La répétition qui, outre le comique de répétition, lorsqu’elle est associée à une chute retournant la situation présentée, révèle les contradictions d’une situation.
L’allégorie personnifie une idée abstraite par un personnage auquel sont associés certains symboles caractéristiques (Anastasie et ses ciseaux pour personnifier la censure).
L’utilisation d’un stéréotype cherche à rendre reconnaissable une situation ou un groupe social ou culturel par l’idée dont se fait communément le public cible (les patrons en costume et fumant un cigare)

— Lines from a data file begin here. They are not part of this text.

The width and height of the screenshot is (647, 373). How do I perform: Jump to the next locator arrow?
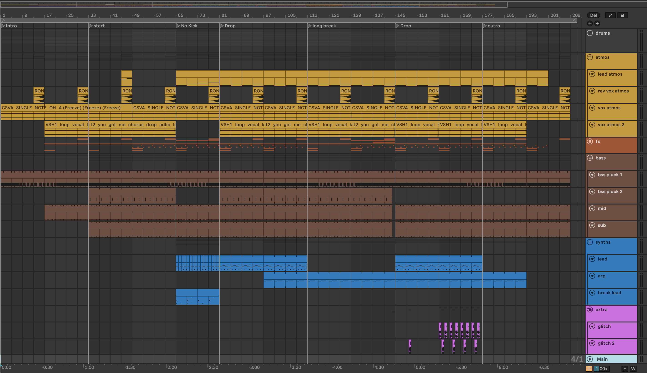597,24
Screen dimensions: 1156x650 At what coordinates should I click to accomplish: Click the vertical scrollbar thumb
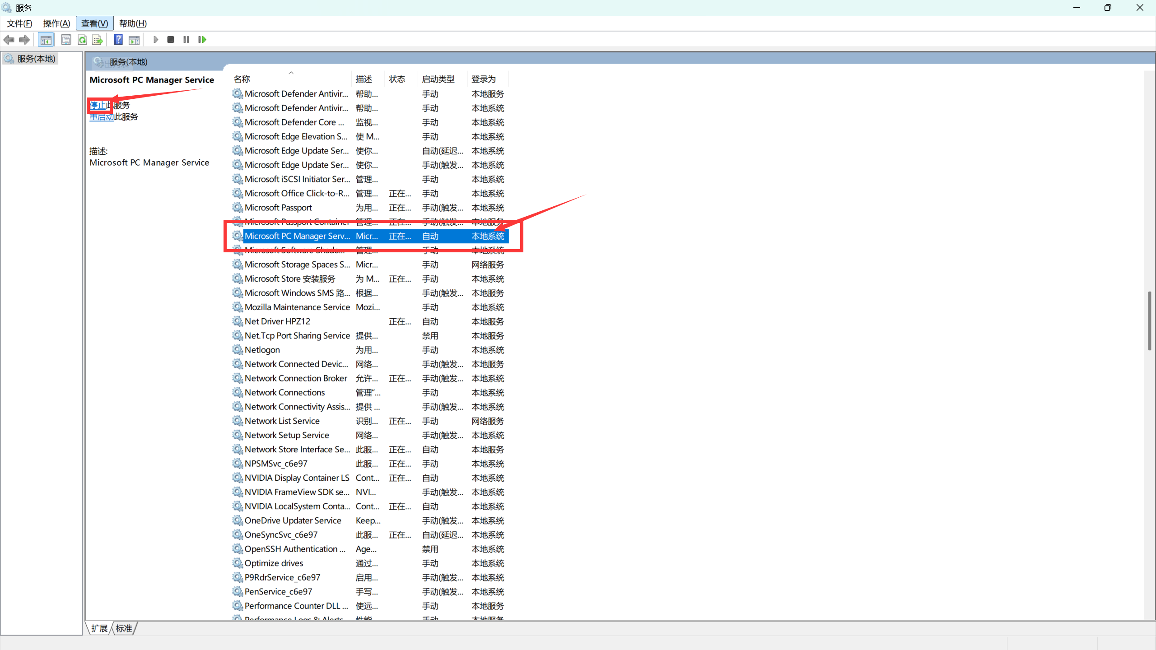coord(1149,320)
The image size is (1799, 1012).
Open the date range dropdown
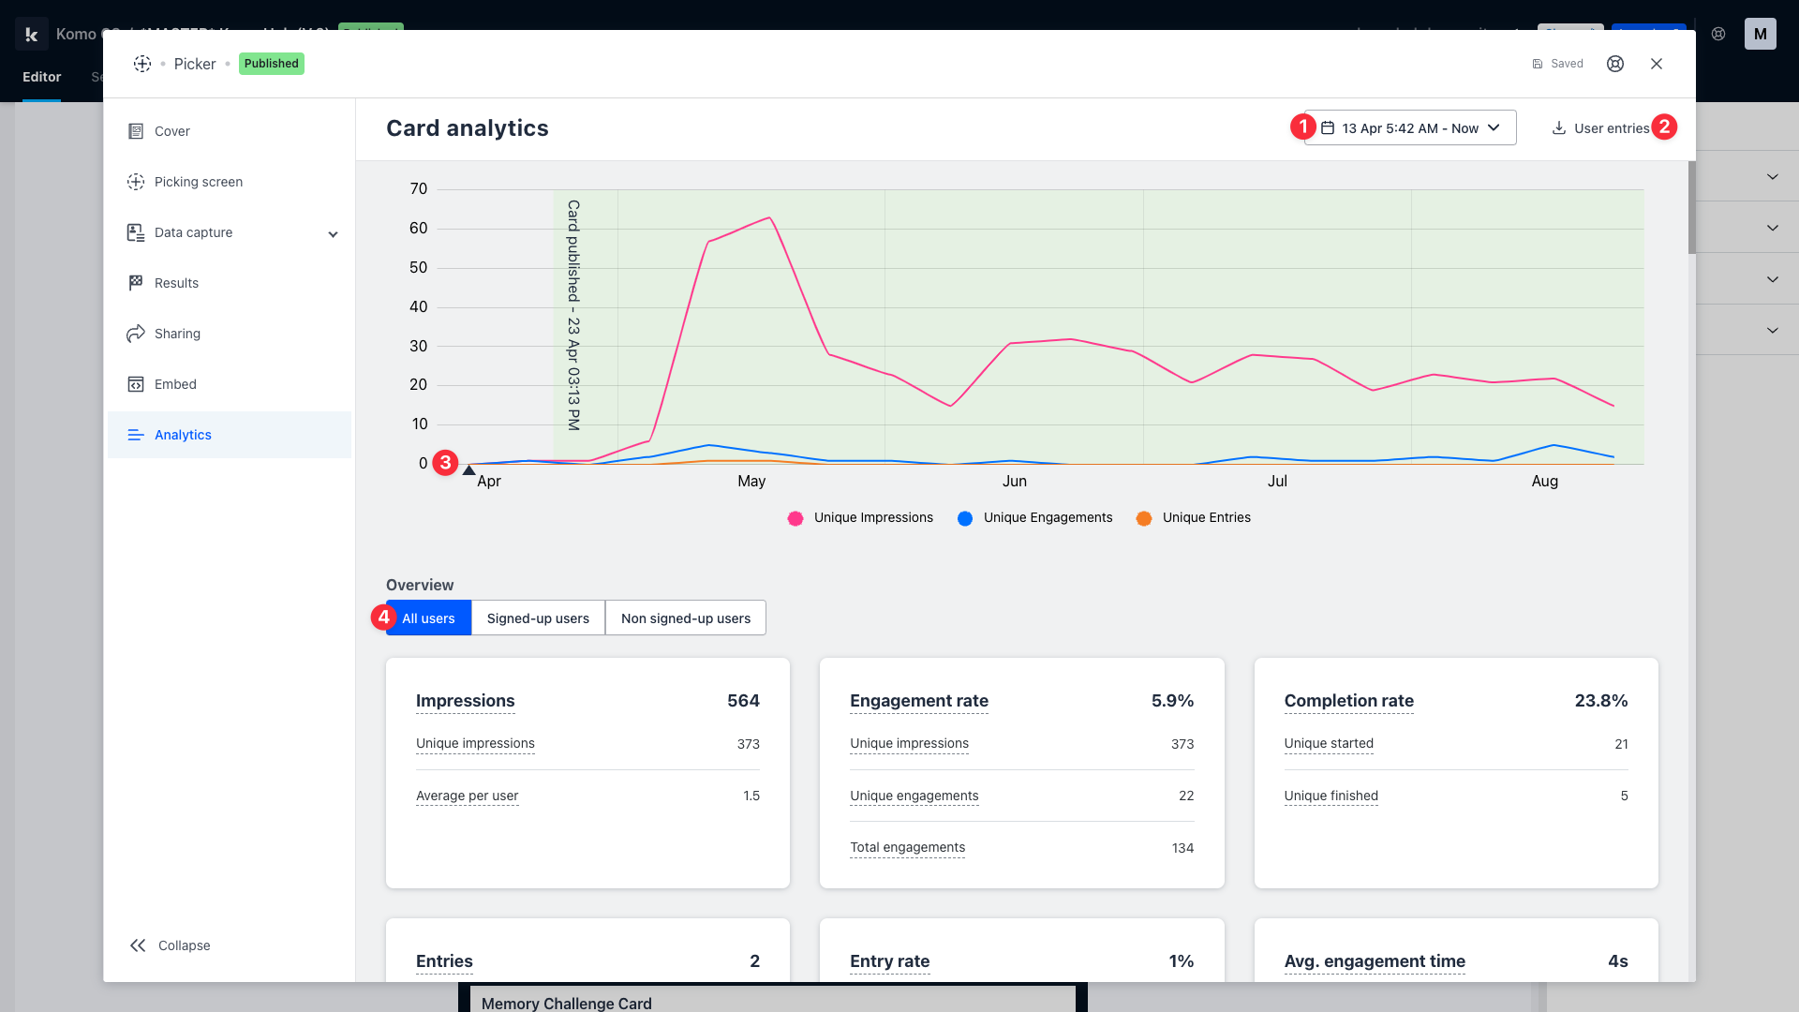click(1410, 128)
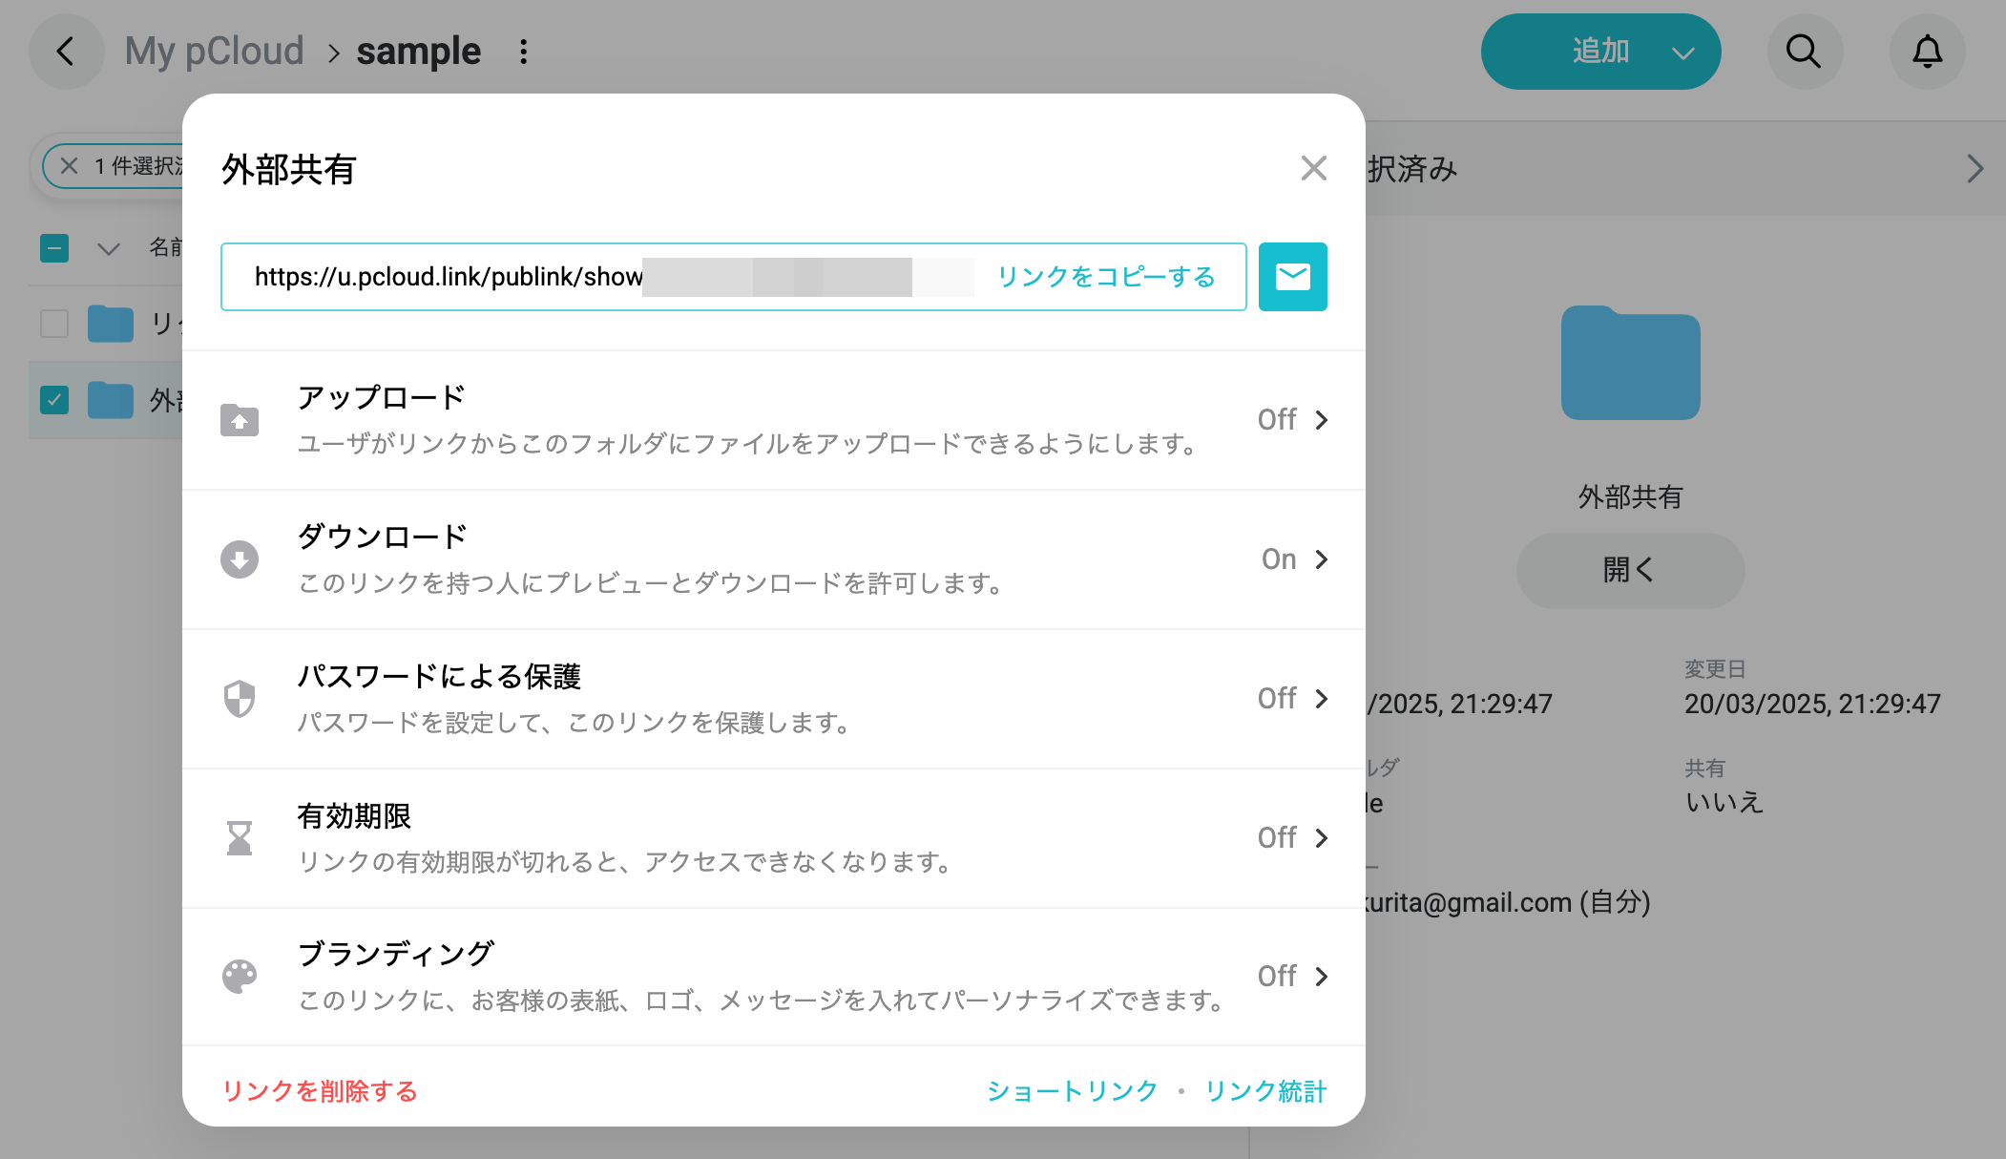Click the branding palette icon
The width and height of the screenshot is (2006, 1159).
[240, 977]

La provocation cherche à faire réagir en transgressant certaines normes sociales, langagières ou culturelles (par ex. les dessins relatifs à la religion).
L’allusion consiste à évoquer une certaine chose ou personne de manière indirecte. Sa compréhension peut être difficile à des lecteurs hors de la sphère culturelle. (par ex. parler du restaurant « Le Fouquet's » pour parler des amitiés privilégiées de M. Sarkozy avec certains hommes d’affaires d’importance qu’il y a rencontré le soir de son élection en 2007).
La comparaison de plusieurs situations met en valeur ce que le dessinateur peut vouloir critiquer.
L’ironie consiste à faire comprendre le contraire de ce que l’on dit réellement afin d’accentuer le ridicule ou le décalage d’une situation.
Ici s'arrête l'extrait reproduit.